This is John Jakle and Keith Sculle’s latest contribution to a series of books on roadside architecture that explore the design, history, and social influence of familiar structures from gas stations to parking lots. Published in association with the Center for American Places, Motoring promotes the Center’s goal of providing the public with an “intellectual and emotional foundation for comprehending—and caring for—the places where we live, work, and commune.” Telling the story of one of the most pervasive experiences in America, it contributes to a wider conversation about the collective decisions that built and maintained an ever-expanding system of highways and a national reliance on the automobile.

Jakle and Sculle define motoring as a concept through which “drivers, machines, and highways became integrally linked” with a set of distinctive places (p. 1). Examining how motoring transformed American geography in the twentieth century, they focus not only on politicians, automakers, and planners but also the “role of the common motorist” and how the “delights of visual landscape encounter grounded America’s infatuation with a motorized transport system” (p. 5).Why did Americans become so invested in motoring? Why did vested interests win over critics of highway development? Jakle and Sculle argue that motoring, through an intoxicating mix of speed and convenience, reconfigured the American landscape and daily life; “highway as open road became a kind of cultural imperative” that gave all Americans a sense of empowerment that outweighed the negatives of higher taxes for highway construction, the frustrations of traffic jams, and the detrimental effects of sprawl (p. 6).

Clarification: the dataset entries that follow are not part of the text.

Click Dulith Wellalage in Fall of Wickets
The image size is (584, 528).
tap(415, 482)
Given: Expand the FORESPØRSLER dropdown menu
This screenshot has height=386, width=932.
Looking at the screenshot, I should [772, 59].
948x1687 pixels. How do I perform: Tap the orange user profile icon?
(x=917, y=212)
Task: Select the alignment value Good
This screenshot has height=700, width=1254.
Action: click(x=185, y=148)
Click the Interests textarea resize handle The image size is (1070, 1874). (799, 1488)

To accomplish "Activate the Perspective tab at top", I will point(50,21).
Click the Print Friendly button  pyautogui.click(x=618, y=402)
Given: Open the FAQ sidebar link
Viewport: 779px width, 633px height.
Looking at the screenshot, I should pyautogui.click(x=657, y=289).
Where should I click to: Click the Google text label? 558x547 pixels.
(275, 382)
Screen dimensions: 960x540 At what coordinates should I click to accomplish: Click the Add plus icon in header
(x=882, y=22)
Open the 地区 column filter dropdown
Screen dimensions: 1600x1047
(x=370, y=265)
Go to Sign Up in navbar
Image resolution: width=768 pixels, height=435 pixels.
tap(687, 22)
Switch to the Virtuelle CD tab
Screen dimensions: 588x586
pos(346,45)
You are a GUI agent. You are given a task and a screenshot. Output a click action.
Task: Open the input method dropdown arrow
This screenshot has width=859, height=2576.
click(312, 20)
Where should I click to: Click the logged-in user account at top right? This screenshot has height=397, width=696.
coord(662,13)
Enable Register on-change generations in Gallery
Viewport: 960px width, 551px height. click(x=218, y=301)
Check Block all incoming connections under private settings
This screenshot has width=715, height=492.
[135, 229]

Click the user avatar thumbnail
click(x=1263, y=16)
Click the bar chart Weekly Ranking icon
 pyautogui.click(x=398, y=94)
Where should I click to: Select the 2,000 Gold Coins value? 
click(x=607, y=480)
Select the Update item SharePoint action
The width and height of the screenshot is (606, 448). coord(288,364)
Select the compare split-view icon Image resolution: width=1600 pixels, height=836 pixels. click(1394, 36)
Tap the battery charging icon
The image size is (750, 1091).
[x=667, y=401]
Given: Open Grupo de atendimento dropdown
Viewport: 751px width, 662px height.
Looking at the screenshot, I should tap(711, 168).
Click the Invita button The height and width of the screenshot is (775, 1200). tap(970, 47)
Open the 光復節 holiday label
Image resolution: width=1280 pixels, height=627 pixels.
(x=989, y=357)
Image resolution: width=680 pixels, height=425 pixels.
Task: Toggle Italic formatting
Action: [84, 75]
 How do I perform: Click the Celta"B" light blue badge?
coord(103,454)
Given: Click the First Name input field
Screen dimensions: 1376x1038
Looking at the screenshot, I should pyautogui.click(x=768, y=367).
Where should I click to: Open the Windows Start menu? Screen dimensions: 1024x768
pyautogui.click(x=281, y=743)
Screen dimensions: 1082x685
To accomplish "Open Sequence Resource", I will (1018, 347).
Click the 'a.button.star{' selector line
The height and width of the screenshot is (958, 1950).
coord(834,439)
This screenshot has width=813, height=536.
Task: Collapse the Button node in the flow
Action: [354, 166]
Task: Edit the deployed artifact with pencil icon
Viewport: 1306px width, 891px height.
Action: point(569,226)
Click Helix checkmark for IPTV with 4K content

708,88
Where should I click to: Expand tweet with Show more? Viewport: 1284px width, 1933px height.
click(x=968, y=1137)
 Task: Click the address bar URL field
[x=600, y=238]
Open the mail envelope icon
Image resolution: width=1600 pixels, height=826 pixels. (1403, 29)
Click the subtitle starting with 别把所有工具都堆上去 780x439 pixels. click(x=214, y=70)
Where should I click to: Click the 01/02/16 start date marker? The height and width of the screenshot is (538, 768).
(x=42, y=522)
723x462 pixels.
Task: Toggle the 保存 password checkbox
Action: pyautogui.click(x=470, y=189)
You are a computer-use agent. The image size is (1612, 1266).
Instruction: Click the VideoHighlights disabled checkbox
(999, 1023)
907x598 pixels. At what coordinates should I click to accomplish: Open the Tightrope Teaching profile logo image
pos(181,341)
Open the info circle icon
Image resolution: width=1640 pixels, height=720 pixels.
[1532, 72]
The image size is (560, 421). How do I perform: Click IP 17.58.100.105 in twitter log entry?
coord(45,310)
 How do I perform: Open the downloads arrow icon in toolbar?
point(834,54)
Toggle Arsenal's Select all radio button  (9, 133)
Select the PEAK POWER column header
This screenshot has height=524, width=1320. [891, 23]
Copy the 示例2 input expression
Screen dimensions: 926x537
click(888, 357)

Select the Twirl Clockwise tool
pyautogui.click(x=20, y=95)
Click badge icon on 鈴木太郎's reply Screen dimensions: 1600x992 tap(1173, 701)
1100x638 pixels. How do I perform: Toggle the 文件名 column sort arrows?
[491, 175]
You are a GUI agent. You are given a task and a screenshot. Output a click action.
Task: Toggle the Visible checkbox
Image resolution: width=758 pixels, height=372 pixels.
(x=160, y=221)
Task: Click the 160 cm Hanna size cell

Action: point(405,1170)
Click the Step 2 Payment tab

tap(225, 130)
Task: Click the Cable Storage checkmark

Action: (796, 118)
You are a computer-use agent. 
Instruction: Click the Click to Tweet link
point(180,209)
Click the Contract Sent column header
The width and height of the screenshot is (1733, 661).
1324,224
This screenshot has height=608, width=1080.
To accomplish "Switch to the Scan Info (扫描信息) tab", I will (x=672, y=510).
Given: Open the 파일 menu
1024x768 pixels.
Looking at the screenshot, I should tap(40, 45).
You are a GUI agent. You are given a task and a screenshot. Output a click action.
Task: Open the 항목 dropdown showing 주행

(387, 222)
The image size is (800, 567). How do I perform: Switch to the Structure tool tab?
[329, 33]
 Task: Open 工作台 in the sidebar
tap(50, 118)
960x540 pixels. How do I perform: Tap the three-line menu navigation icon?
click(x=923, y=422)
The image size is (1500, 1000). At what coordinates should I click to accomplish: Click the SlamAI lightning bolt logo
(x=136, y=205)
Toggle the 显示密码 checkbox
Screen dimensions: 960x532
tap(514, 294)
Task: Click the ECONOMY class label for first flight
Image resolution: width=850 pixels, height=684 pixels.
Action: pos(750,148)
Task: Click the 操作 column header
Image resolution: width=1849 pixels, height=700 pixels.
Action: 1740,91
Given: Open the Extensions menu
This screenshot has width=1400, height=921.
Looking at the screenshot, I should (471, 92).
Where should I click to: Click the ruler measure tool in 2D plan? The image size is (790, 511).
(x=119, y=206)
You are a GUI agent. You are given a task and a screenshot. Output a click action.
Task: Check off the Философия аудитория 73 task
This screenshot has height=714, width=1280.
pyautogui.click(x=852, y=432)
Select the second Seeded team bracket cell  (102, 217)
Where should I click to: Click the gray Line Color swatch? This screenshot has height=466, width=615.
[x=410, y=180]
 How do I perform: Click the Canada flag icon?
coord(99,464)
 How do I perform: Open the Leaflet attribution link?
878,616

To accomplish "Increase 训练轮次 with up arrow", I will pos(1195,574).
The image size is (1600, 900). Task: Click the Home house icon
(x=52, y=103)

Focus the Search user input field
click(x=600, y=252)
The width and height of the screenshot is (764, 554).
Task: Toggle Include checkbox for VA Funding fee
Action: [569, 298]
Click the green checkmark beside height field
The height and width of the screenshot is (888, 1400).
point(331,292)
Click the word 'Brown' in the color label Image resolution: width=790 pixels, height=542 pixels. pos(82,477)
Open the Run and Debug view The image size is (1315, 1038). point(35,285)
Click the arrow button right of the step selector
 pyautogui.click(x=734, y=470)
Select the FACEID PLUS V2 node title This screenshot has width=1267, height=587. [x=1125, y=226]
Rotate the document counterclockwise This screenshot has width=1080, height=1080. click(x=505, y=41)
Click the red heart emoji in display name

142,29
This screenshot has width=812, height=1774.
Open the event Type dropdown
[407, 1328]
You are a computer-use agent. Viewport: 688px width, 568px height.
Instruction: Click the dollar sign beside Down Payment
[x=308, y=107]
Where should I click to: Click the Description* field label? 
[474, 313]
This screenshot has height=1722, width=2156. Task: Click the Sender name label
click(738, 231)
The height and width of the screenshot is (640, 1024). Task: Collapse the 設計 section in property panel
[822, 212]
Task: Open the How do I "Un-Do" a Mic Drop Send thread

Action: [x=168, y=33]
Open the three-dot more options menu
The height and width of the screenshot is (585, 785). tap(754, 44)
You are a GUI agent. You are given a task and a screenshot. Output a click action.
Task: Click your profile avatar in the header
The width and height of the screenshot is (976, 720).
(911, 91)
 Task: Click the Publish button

Early chapters summarize the introduction of the automobile, the evolution of the modern Good Roads movement, and the creation of the highway system. There is a solid historical overview of auto ownership, road engineering and building, and federal funding for what would become a national network of interstates and freeways by the 1960s. Jakle and Sculle provide detailed discussions of the transition from named to numbered highways, Good Road associations, and federal subsidies. The final third of the book investigates other modes of motor transportation—the truck and the bus—and the rise of the convenience store. In these chapters, class analysis complicates motoring history in necessary and interesting ways as the authors discuss the perceptions and experiences of truckers and touch on economic differences by exploring who rode interstate buses in the 1950s and 1960s. The final chapter, on the transition from gas stations to convenience stores, reinforces the argument that a national preference for personal comfort and speed shaped the landscape. The book ends with the [End Page 234] reassertion that motoring is fundamentally American, rooted in a national penchant for individuality and convenience. The automobile still allows motorists a sense of power over their environment; cars will not go the way of dinosaurs, even if Americans are currently reassessing their relationship to motoring.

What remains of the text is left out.